### DATASET
################

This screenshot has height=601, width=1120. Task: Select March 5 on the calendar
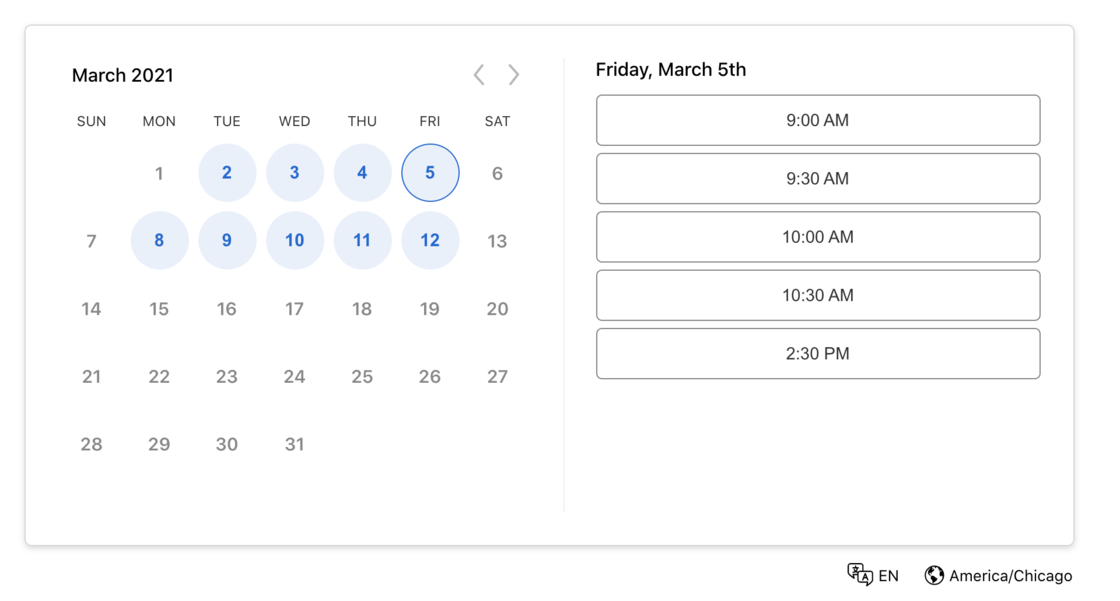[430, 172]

################

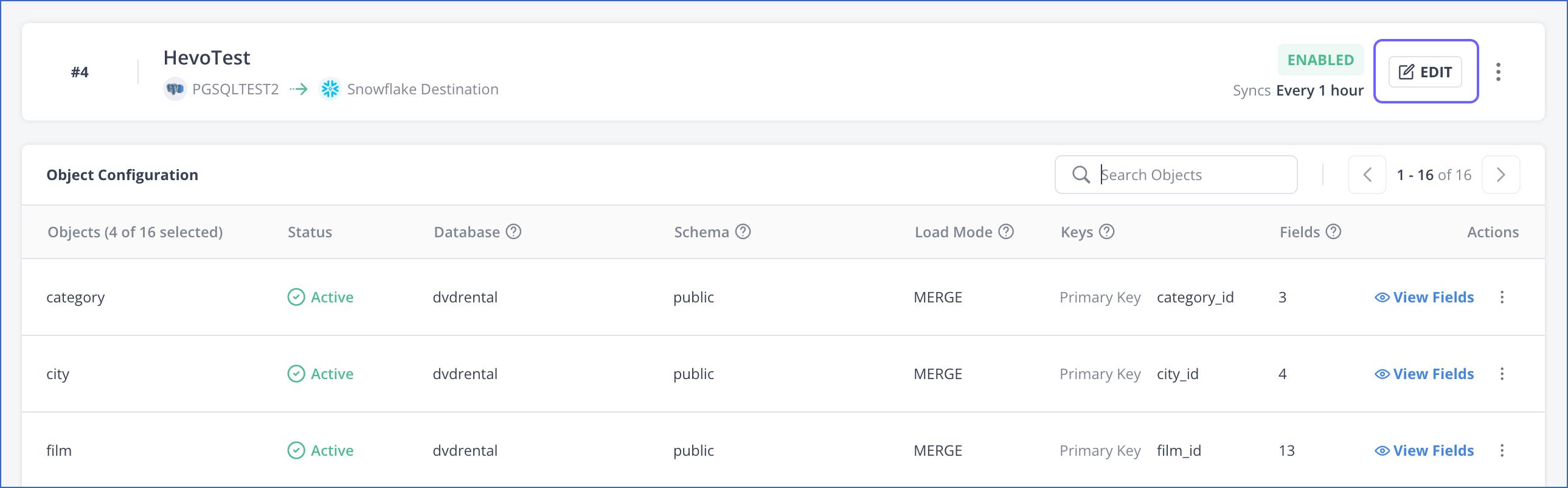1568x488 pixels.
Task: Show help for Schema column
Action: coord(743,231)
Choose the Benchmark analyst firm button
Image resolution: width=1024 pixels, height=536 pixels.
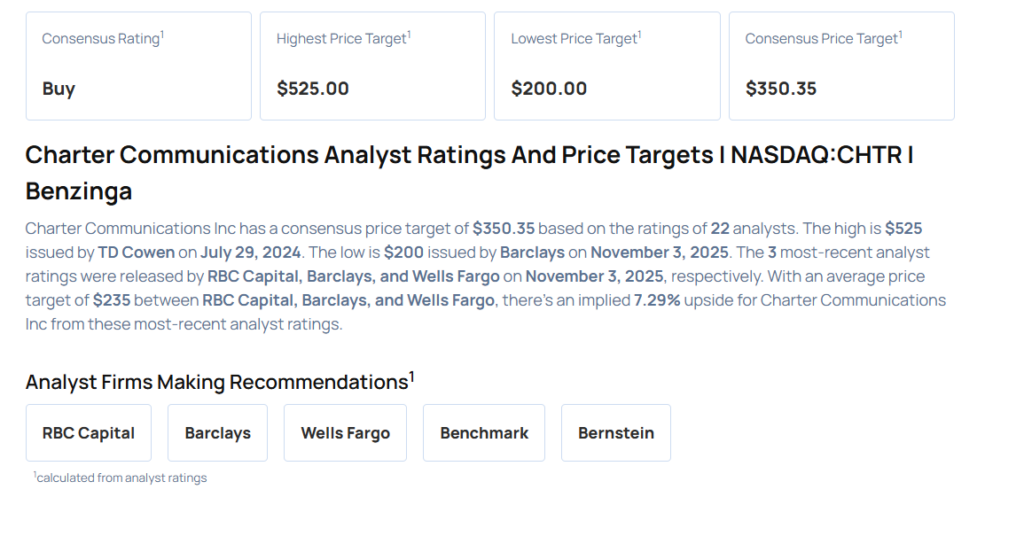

################

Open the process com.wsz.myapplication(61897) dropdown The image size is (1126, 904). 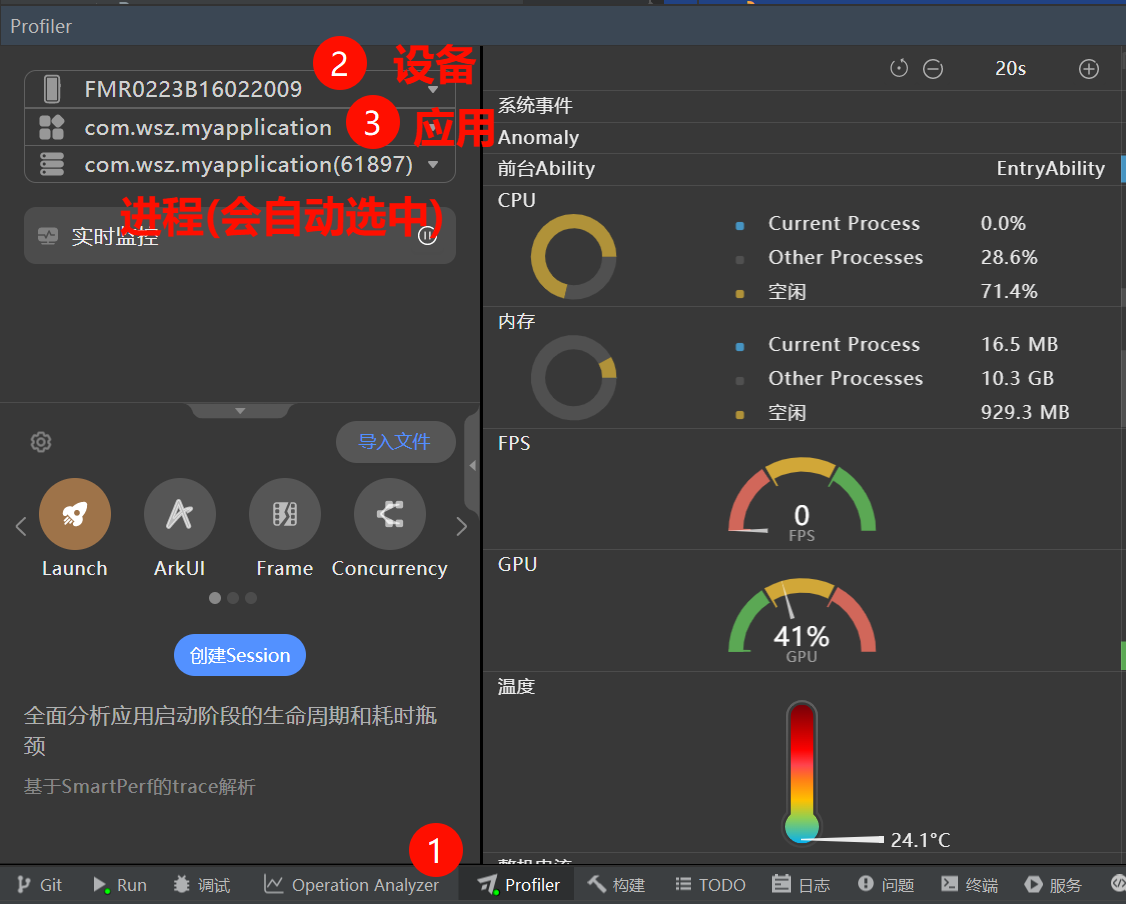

################

### YOUR GOAL
Print only what lies in the material above starting at the line with "Choose the Benchmark analyst firm button" and ending at the line with "Image resolution: width=1024", every line exactly as given.

### RESULT BELOW
Choose the Benchmark analyst firm button
Image resolution: width=1024 pixels, height=536 pixels.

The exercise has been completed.